Regarding George Monbiot’s article (Here’s what you need to know about Starmer’s illiberal protest curbs: they would have killed the Labour party at birth, 13 October), in 2023, GroenLinks (Greens) and PvdA (Labour) in the Netherlands decided to form a political alliance, unifying the centre-left. Together, they planned to tackle the housing crisis and the cost of living crisis, and to invest in the green economy. This merger didn’t happen because PvdA made a sudden left turn into radicalism. It didn’t happen because GroenLinks diluted its principles to improve its chances of forming a government. It happened because these two parties realised that the climate crisis and the cost of living crisis go hand in hand and cannot be left to the mercy of the centre-right VVD (Conservatives) or extreme-right PVV (Freedom party), which led the country through two years of utter chaos and infighting.

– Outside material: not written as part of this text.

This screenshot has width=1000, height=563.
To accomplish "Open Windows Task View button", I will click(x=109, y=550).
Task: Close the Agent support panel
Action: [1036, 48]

If Labour wants to revive its chances of being in government after 2029, it better take notice. Rather than mimicking Reform UK and the Conservatives on Brexit, on banning our rights to protest (I wonder how this Labour government would have responded to Orgreave), not to mention the quiet dissolution of green investments, Labour should retrieve its social-democrat principles.
Labour has a choice. Either it reconnects with its ideology of solidarity and compassion, or it continues trying to be this bleak copy of Reform, proving Zack Polanski right when he said that Labour is on course to “hand this country on a plate” to Reform and that therefore the Greens are here to give a voice to those who believe that “politics can be honest, fair and hopeful again”. He said the Greens were not here to be disappointed with Labour, but to replace it and fill the ideological void this Labour party has created.
Dear Keir Starmer, your heart sits on the left. Is it still beating?